The vault file stores all data within multiple fixed-size blocks.

Small entries are padded so they become block-sized. Large entries are split and padded to fit into multiple blocks. In the end, they are all just a lot of blocks.

A block gives absolutely no information for someone who does not own the secret name. All non-random data is either hashed or encrypted. The size of padding is unknown.

The number of blocks is no secret. Their contents are secret.

  • The number of blocks is random. Many blocks are dummy. They are indistinguishable from real data, but do not contain anything meaningful

  • The information about which entry the block belongs to is cryptographically protected. It is impossible to even figure out if two blocks belong to the same entry

  • Random actions are taken every time the vault is updated: some dummy blocks are added, and some are removed

Thus, number and size of entries cannot be determined by the size of the vault file or number of blocks.

Only the following is known:

  • The payload is smaller than the file size
  • The number of entries is less than the number of blocks

By the way, the file may contain zero entries.

File obfuscation

The vault file format is indistinguishable from random data.

The file has no signatures, no header, no constant bytes (or even bits), no block boundaries. File size will not give clues: the file is randomly padded with a size that is not a multiple of a block.

The only predictable part of the file is a version identifier encoded in the first two bytes. But the similar "version number" can be found literally in every fourth file in the world. Those two bytes are not even constant.

Еncryption

  1. URandom creates 38-bytes salt when we initialize the vault file. The salt is saved openly in the file. This salt never changes. It is required for any other actions on the vault.

  2. Argon2id (memory 128 MiB, iterations 4, parallelism 8) derives 256-bit private key from salted (1) secret name.

  3. 96-bit urandom block nonce is generated for each block.

  4. To indicate that a block belongs to the secret name, we add a 256-bit hash to the beginning of the block. It is a Blake2s hash of private key (2) + block nonce (3).

    During the read, for each block, we compute this hash again. If the value matches, we decide that the block belongs to the secret name.

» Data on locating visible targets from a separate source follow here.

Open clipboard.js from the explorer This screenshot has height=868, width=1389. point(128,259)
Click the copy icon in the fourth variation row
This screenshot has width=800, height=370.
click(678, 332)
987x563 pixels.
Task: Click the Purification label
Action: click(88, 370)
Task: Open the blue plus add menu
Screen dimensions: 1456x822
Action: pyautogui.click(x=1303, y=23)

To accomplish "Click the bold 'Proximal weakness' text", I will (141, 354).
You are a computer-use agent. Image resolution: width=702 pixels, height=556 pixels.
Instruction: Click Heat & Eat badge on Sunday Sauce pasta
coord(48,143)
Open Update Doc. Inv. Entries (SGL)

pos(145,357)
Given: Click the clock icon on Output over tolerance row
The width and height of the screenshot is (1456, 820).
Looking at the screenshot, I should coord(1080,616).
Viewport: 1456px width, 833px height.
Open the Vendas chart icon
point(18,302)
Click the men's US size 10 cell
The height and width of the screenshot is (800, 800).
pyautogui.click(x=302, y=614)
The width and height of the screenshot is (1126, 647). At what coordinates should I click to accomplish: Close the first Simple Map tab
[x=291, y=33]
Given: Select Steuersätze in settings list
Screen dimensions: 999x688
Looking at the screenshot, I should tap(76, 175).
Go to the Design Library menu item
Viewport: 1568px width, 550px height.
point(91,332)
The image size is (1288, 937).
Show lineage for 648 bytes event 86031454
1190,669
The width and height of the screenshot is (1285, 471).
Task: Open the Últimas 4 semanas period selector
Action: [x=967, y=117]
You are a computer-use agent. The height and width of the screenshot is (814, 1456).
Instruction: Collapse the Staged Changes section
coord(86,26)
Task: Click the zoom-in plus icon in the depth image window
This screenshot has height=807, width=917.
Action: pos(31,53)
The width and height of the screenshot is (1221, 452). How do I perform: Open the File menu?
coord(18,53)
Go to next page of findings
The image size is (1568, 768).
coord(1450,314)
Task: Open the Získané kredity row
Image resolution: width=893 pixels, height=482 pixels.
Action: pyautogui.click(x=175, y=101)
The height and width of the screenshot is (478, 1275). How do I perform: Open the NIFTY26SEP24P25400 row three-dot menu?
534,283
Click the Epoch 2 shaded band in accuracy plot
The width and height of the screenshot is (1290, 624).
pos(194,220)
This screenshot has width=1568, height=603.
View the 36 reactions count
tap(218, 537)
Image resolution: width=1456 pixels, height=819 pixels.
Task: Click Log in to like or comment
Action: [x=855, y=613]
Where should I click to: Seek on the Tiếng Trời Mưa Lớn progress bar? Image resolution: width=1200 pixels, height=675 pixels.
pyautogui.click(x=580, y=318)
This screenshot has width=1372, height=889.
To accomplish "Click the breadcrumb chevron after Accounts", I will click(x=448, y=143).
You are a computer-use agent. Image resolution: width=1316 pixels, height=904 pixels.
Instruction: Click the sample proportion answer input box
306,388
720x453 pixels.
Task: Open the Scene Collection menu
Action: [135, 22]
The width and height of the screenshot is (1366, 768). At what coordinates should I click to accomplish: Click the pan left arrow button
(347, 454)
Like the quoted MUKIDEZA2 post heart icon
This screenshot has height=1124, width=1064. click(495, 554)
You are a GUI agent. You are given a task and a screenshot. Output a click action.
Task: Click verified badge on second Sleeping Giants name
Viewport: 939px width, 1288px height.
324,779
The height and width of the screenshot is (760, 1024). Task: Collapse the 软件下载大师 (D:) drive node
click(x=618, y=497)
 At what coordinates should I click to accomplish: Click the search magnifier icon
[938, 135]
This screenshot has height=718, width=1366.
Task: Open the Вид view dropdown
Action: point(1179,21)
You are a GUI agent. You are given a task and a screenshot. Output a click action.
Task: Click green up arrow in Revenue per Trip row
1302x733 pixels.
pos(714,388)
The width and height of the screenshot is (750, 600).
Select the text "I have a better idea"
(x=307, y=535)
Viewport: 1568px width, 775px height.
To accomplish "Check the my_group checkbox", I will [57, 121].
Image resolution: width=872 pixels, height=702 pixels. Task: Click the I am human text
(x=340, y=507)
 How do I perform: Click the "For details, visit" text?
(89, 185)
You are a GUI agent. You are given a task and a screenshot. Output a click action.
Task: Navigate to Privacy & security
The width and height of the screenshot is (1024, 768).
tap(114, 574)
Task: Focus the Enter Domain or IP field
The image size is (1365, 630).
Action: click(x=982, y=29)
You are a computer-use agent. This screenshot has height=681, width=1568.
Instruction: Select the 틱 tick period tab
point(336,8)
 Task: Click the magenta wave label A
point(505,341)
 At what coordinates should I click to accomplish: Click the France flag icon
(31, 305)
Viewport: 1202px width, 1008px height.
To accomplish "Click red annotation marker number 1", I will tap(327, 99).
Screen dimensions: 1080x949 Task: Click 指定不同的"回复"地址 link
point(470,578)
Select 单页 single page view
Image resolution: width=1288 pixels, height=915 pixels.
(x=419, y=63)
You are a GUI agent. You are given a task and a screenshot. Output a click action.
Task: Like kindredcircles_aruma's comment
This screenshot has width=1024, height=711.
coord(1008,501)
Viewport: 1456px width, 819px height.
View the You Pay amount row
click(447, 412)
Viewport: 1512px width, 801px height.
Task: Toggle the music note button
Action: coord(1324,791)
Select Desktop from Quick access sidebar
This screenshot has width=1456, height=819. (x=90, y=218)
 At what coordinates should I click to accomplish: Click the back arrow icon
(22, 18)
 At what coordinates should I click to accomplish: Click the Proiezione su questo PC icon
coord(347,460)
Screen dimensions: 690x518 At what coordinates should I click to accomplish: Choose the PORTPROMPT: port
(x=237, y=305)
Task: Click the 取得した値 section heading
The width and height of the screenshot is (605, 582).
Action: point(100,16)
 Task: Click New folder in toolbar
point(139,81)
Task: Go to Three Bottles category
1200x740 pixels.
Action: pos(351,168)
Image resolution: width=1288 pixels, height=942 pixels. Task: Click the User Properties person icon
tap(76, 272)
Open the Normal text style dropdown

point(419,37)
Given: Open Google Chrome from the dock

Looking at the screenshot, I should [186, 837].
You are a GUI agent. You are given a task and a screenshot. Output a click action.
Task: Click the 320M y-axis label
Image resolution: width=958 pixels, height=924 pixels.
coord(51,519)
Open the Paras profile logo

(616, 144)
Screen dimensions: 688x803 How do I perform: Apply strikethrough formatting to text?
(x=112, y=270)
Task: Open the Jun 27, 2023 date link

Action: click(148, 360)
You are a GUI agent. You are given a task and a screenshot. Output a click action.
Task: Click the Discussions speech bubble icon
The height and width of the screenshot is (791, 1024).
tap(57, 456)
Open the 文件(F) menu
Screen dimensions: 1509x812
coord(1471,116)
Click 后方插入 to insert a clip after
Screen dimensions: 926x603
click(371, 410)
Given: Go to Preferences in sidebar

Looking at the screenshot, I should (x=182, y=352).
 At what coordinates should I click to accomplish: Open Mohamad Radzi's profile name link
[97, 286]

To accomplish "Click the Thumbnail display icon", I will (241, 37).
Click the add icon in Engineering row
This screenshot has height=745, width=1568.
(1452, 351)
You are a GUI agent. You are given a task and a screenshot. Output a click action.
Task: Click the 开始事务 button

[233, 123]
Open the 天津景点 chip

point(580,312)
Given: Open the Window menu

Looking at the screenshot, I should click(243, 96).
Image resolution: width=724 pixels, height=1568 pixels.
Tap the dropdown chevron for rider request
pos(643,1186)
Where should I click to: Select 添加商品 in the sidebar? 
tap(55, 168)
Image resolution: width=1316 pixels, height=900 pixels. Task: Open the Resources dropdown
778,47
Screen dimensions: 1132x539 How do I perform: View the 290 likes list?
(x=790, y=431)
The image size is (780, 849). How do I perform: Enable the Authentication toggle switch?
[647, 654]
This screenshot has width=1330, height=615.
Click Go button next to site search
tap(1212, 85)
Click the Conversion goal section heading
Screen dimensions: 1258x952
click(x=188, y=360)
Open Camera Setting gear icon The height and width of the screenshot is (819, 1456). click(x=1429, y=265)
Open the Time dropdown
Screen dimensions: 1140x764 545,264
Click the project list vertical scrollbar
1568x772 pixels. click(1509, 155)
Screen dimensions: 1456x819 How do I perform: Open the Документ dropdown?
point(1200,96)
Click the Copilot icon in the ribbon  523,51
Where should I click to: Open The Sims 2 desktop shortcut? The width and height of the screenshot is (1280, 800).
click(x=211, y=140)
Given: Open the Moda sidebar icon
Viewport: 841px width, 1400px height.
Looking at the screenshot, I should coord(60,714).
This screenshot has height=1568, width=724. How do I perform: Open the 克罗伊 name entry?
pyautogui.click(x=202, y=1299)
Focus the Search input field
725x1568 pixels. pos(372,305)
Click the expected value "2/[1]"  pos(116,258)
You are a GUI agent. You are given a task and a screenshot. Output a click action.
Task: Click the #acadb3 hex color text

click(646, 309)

  5. ChaCha20 encrypts the block data using the 256-bit private key (2) and 96-bit block nonce (3).

  6. CRC-32 checksum verifies the entry data decrypted from the block.

    This verification occurs when we have already beleive (4) that the private key is correct. Therefore, it is really only a self-test to see if the data is decoded as expected.

    This checksum is saved inside the encrypted stream. If the data in two
    blocks are the same, it will not be noticeable from the outside due to different nonce (3) values.